The particular solution to $y''-y'-2y=2e^{-t}$ found by the method of undetermined coefficients is $Y(t)=-\frac{2}{3}te^{-t}$
However, when I find the particular solution via the method of variation of parameters I obtain a different expression. I would really appreciate someone to point out where my calculations go awry.
First I find the fundamental set of solutions for the analogous homogeneous equation $y''-y'-2y=0$ which are $y_1(t)=e^{-t}$ and $y_2(t)=e^{2t}$. Then I use these to find the Wronskian $W(y_1,y_2)(t)=3e^t$. Then I plug these values into the following equation to get the particular solution:
$$Y(t)=-y_1(t)\int \frac{y_2(t)g(t)}{W(y_1,y_2)(t)}dt+y_2(t)\int\frac{y_1(t)g(t)}{W(y_1,y_2)(t)}dt$$
Where $g(t)=2e^{-t}$ is the non-homogeneous term.

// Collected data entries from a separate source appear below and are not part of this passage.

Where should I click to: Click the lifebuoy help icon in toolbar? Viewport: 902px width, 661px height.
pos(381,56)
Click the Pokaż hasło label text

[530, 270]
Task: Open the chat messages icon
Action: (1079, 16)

$$Y(t)=-e^{-t}\int\frac{e^{2t}2e^{-t}}{3e^t}dt+e^{2t}\int\frac{e^{-t}2e^{-t}}{3e^t}dt$$
$$=-e^{-t}\int\frac{2e^t}{3e^t}dt+e^{2t}\int\frac{2e^{-2t}}{3e^t}dt$$
$$=-e^{-t}\int\frac23dt+e^{2t}\int\frac23e^{-3t}dt$$
Finally giving:
$$Y(t)=-\frac23te^{-t}-\frac29e^{-t}$$
So why doesn't this particular solution match the one obtained from undetermined coefficients?
Best Answer
Notice that you have as part of the homogeneous solution $c_1 e^{-t}$.
The $-\dfrac29e^{-t}$ gets added to that and just called $c_1 e^{-t}$.
After all, the $-\dfrac 29$ is also just a constant.